Knowing That Everyone Was a Beginner Once

Basic strategic knowledge is critical for any Poker player. If you have no basis for making decisions about whether to call, fold, raise, or reraise, you may just as well play the lottery. Sure, you’ll win occasionally because everyone gets lucky now and then. Without strategy and knowledge, you’ll exercise no control over your destiny as a card player.

If you picked 100 Poker players at random and asked them about the objective of Poker, most would say something about winning the pot, but they couldn’t be further from the truth.

The goal of Poker — in addition to the enjoyment of playing the game — is winning money, not pots. If your goal were to win the most pots, that would be easy to do. Just play every hand and call every bet and raise until the bitter end. You’d win a lot of pots. In fact, you’d win every pot you possibly could. But you’d lose money. Plenty of it, and rapidly.

So the objective of Poker is to win money. And that means tempering enthusiasm with realism by being selective about the hands you play. There’s no need to play every hand. The very best players play relatively few hands, but when they do enter a pot, they are usually aggressive and out to maximize the amount they win when the odds favor them.
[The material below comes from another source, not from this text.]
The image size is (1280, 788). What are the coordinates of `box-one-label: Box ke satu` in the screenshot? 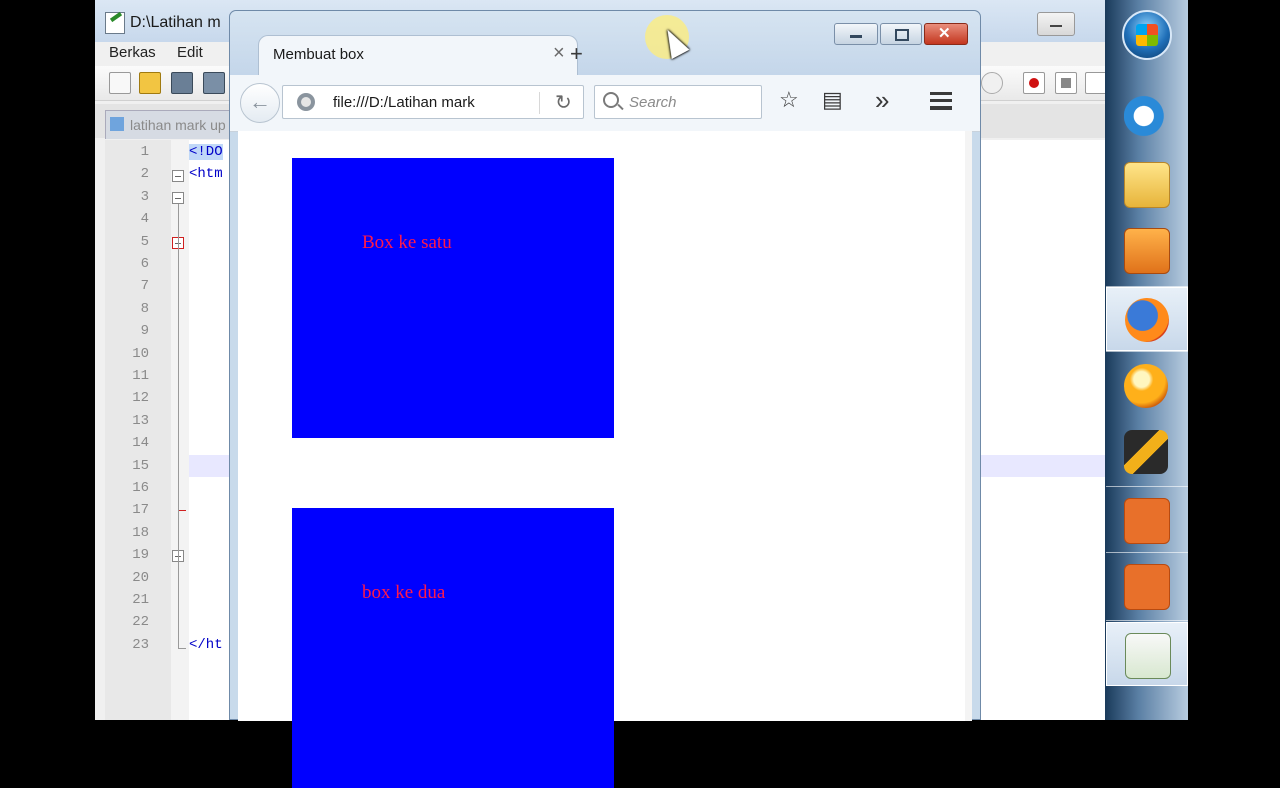 It's located at (407, 242).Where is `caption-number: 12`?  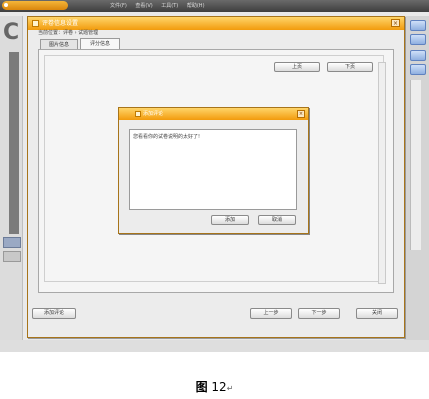 caption-number: 12 is located at coordinates (219, 387).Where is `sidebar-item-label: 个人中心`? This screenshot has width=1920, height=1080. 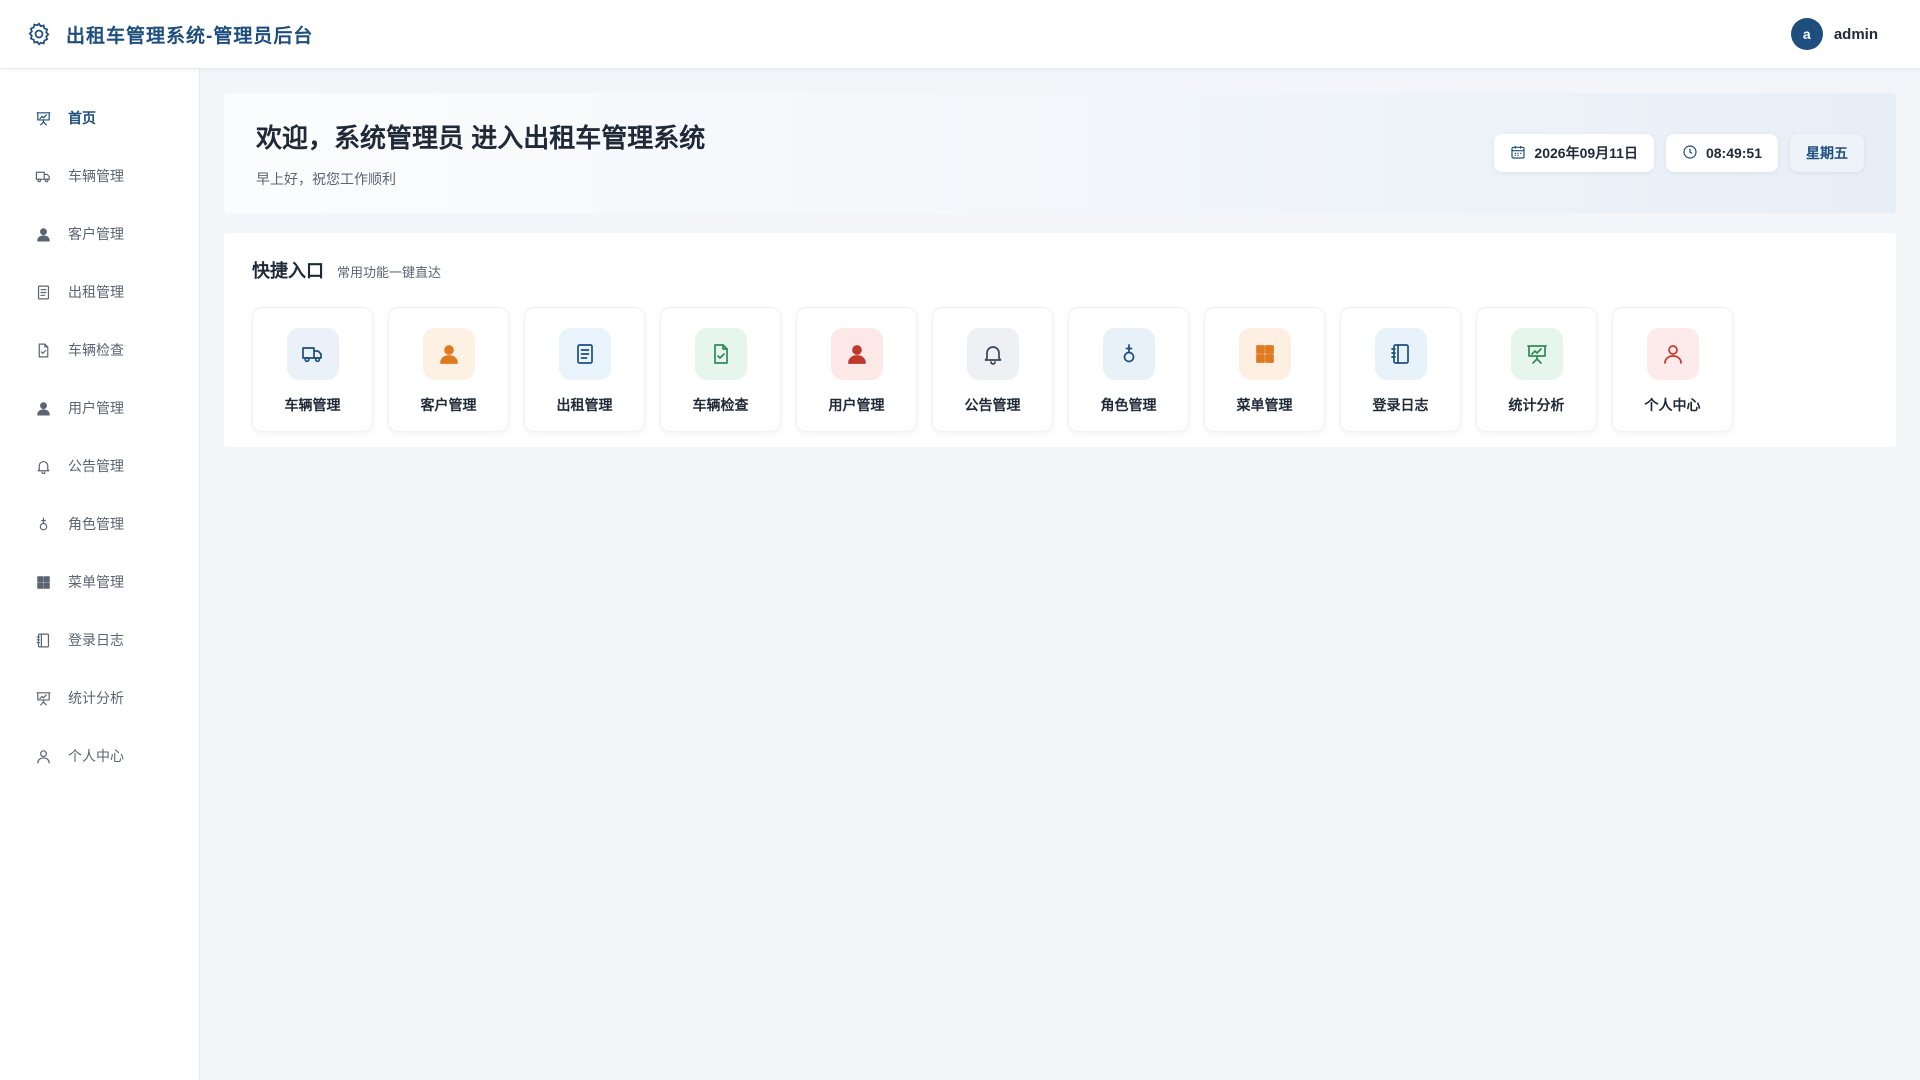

This is the essence of Poker: Anyone can win in the short run, but in the long haul — when the cards even out — the better players win more money with their good hands, and lose less with weak hands.

Because of the short-term luck involved, Poker is a game where even atrociously poor players can — and do — have winning nights. This isn’t true in most other competitive endeavors. Most of us wouldn’t have a prayer going one-on-one with an NBA basketball player, or attempting to hit a 95 mph big-league fastball. What’s more, we realize it. Yet most of us think we are good Poker players.

If you took a poll at any Poker table, the majority of players would rate themselves significantly above average. But that’s not the case. It can’t be. In the long run, good players beat bad players — though the bad players will win just often enough to keep them coming back for more.

It’s this subtle blend of skill and luck that balances the game. That balance also rewards good players who are realistic about how they assess their ability and that of their opponents. This chapter can help you develop those skills.

Knowing That Everyone Was a Beginner Once

In the beginning, everyone was a bad player — you, me, the guy winning all the money at your table tonight, as well as every player who has ever won the World Series of Poker. Once upon a time, Peyton Manning couldn’t throw a football, Alex Rodriguez couldn’t hit, and Michael Jordan was once cut from his high school basketball team. They were beginners too, and guess what: They were bad. Raw talent? Sure, they were blessed with an abundance of raw talent, but they all had to work long and hard to refine it.

So don’t bemoan your current skill level as a Poker player. You can improve, and you will if you’re willing to pay the price. Every good Poker player has been where you are now, and they’ve improved. To be sure, some progressed by leaps and bounds, while others have taken baby steps, one after the other, until they reached their goal.

Build a foundation first …

You can reach your Poker-playing goals. You probably have some innate potential as a Poker player, and if playing winning Poker is important, you need to build a foundation that will help you reach your potential as quickly as possible. Everyone who has progressed from neophyte to journeyman to expert to superstar shares one trait in common: They built a solid foundation, and that foundation allowed them to spread their wings and fly. And fly they can.

But in Poker, as in life itself, you can’t fly until you’ve built a rock- solid foundation and mastered the fundamentals. If you’re still grappling with fundamentals, you’re not yet ready to fly. But once those fundamentals are imprinted on your Poker consciousness and you can execute them instinctively, then, and only then, can you think about digressing from these basics and improving.

… Then you can improvise

When you listen to great jazz musicians, you’re hearing improvisation at its best. That improvisation, however, is based on a solid grounding of music theory. Charlie Parker, Miles Davis, the Modern Jazz Quartet, Sonny Rollins, Gerry Mulligan, Charles Mingus, Thelonius Monk: These jazz giants are masters of improvisation, but their innovation and creativity stood on a platform of musical theory, knowledge of time signatures, an understanding of harmony, skill in ensemble playing, and an ability to use rhythm to underpin melodic themes and harmony. Without possessing these basic skills, innovation would not have been possible.

The price wasn’t cheap, either. It took lots of playing, lots of years, and more clubs, sessions, and after-hours joints than those musicians would want to count. But the product was sweet, free-flowing music: riffs that seem to possess a life of their own, springing unbounded from horns, keyboards, and strings, and filling the night with magic.

Poker is the same way. No matter which game you play, you have to know the basic rules before you can take risks (aka improvise). Your risks will be small at first, but as you succeed and build confidence, you’ll find yourself taking bigger risks — and you’ll see them pay off.